Multi-layer ceramic capacitors are used for reduced coupling and buffering of the power supplies for processors, and particularly for high-output microprocessors. While operating in a high-output mode, these active electronic components generate a large amount of heat, and the temperature of high-output processors during continuous operation can reach as high as 70 to 80° C. even if subjected to concentrated cooling. On the other hand, these multi-layer ceramic capacitors are also used at ambient environmental temperatures down to −20° C. or lower, for example, in areas having cold climates during winter. In this manner, since multi-layer ceramic capacitors are used over a wide temperature range, they are required to have flat temperature characteristics.
Moreover, dielectric ceramic compositions have recently required to be able to be fired in reducing atmospheres so as to allow the use of base metals such as Ni as well as expensive precious metals such as Pd, Au or Ag in the internal electrodes of multi-layer ceramic capacitors.

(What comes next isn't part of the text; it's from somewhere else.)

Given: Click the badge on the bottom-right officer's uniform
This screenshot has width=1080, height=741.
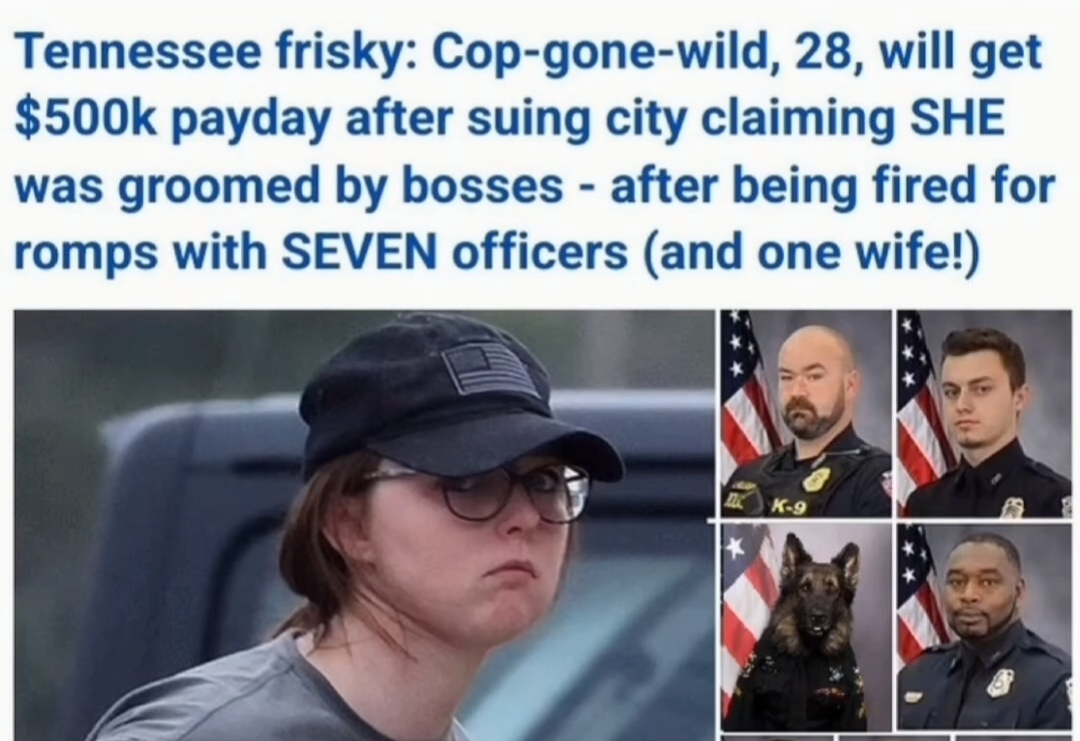Looking at the screenshot, I should click(x=999, y=682).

Various dielectric ceramic compositions have been developed in response to these requirements (see Japanese Unexamined Patent Publications Nos. 2000-154057, 2001-192264 and 2002-255639). Japanese Unexamined Patent Publication No. 2000-154057 proposes a dielectric ceramic composition at least having a main component in the form of BaTiO3, a first sub-component containing at least one selected from the group consisting of MgO, CaO, BaO, SrO and Cr2O3, a second sub-component represented by (Ba,Ca)xSiO2+x (wherein, x=0.8 to 1.2), a third sub-component containing at least one selected from the group consisting of V2O5, MoO3 and WO3, and a fourth sub-component containing an oxide of R1 (wherein, R1 is at least one selected from the group consisting of Sc, Er, Tm, Yb and Lu); wherein, the ratio of each sub-component to 100 moles of the main component in the form of BaTiO3 is 0.1 to 3 moles for the first sub-component, 2 to 10 moles for the second sub-component, 0.01 to 0.5 moles for the third sub-component and 0.5 to 7 moles for the fourth sub-component (provided that, the number of moles of the fourth sub-component is the ratio of R1 alone).
Japanese Unexamined Patent Publication No. 2001-192264 proposes a dielectric ceramic composition at least having a main component containing barium titanate, a first sub-component containing at least one selected from the group consisting of MgO, CaO, BaO, SrO and Cr2O3, a second sub-component containing silicon oxide as a main component thereof, a third sub-component containing at least one selected from the group consisting of V2O5, MoO3 and WO3, a fourth sub-component containing an oxide of R1 (wherein R1 is at least one selected from the group consisting of Sc, Er, Tm, Yb and Lu), and a fifth sub-component containing CaZrO3 or CaO+ZrO2; wherein, the ratio of each component to 100 moles of the main component containing barium titanate is 0.1 to 3 moles for the first sub-component, 2 to 10 moles for the second sub-component, 0.01 to 0.5 moles for the third sub-component, 0.5 to 7 moles for the fourth sub-component (provided that the number of moles of the fourth sub-component is the ratio of R1 alone), and 0<fifth sub-component≦5 moles for the fifth sub-component.
Japanese Unexamined Patent Publication No. 2002-255639 proposes a dielectric ceramic composition having a main component containing barium titanate, a first sub-component containing an oxide of AE (wherein, AE is at least one selected from the group consisting of Mg, Ca, Ba and Sr), and a second sub-component containing an oxide of R (wherein, R is at least one selected from the group consisting of Y, Dy, Ho and Er); wherein, the ratio of each component to 100 moles of the main component is 0 moles<first sub-component<0.1 moles for the first sub-component, and 1 mole<second sub-component<7 moles for the second sub-component.
However, these dielectric ceramic compositions required further improvement with respect to low dielectric constant, and with respect to dielectric characteristics in particular.